Back in the 1980s, Carrier had read ethnographers' accounts of indigenous peoples who chased deer, antelope, and kangaroos to exhaustion under the scorching sun. The Tarahumara of the mountainous desert of northwestern Mexico, for example, were legendary runners. But by modern times, their running tradition had turned to sport: Men wearing simple tire-tread sandals bound with leather thongs compete in a 24-hour footrace that involves kicking a ball over about 100 miles of mountainous road. So Carrier, a triathlete in college, took it upon himself to prove his case. He and his younger brother, Scott, went to the desert in Utah and Wyoming to chase pronghorn antelope. The beasts ditched them every time. The sleek, bouncy animals would join up with others, and soon the men would be huffing after a dozen of them. "You wouldn't know which were the animals you started with," Carrier says.

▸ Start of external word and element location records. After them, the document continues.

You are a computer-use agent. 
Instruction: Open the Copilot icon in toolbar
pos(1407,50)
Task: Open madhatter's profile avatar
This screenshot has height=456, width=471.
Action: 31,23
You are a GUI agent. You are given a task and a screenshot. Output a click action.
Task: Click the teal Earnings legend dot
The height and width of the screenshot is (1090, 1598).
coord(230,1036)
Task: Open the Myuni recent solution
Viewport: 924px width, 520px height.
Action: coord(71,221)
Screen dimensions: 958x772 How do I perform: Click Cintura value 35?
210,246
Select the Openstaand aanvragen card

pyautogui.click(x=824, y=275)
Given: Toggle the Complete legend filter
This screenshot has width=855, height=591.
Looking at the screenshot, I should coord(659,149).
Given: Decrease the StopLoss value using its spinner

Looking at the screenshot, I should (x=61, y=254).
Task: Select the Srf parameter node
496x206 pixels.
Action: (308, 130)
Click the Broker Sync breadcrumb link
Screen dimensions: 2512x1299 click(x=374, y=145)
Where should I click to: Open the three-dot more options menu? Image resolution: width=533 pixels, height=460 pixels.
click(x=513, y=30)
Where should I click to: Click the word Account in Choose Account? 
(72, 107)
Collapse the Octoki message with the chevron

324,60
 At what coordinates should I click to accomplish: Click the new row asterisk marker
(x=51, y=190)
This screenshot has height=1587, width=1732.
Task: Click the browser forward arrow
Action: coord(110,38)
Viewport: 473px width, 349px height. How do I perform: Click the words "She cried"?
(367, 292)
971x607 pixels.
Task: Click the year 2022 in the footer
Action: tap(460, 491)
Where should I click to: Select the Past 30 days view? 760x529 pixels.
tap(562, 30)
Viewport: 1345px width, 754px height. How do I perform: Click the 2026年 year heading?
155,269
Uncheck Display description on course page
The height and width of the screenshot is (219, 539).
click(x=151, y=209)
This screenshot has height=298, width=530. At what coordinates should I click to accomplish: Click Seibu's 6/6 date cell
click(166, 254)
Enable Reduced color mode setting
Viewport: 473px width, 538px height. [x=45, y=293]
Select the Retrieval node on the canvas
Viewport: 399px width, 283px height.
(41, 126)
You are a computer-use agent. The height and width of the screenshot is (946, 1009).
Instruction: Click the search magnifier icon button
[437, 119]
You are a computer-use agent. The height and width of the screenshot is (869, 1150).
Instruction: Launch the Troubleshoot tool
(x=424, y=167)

For direct evidence of endurance hunting, Bramble and Lieberman point to the observations of Louis Liebenberg, author of The Art of Tracking: The Origin of Science, who has spent time on the traditional hunts of the Bushmen hunter-gatherers in the central Kalahari Desert in Botswana. Liebenberg ran with them when they chased down kudu antelope on two occasions. For eight other hunts he trailed them in his Land Cruiser, sometimes with a GPS device. The men attempted to run prey to exhaustion only when temperatures neared 100 degrees F, says Liebenberg. Three men would gulp a lot of water and head out together. Two initially did the hard work of tracking and pursuing over the arid grassland and woodland terrain, while the other held back. Eventually, the leaders dropped behind, leaving the third man to hound and spear the antelope when it reached its limit. "The animal will either just completely collapse, or it will actually slow down to a point where it just stands there . . . with sort of glazed-over eyes," Liebenberg says. "Essentially, you're pushing the animal to overheat." The hunters would then walk home with the meat, enough to share—in small portions—with the tribe.

During a chase, Liebenberg noted that the men maintained speeds of around 4 to 6 miles per hour, for anywhere from two to six and a half hours, and traversed up to 22 miles of terrain. These stats fall well within the performance range of the world's fastest competitive marathoners, who set a pace of roughly 12 miles an hour to cover 26 miles, albeit under far less harsh conditions.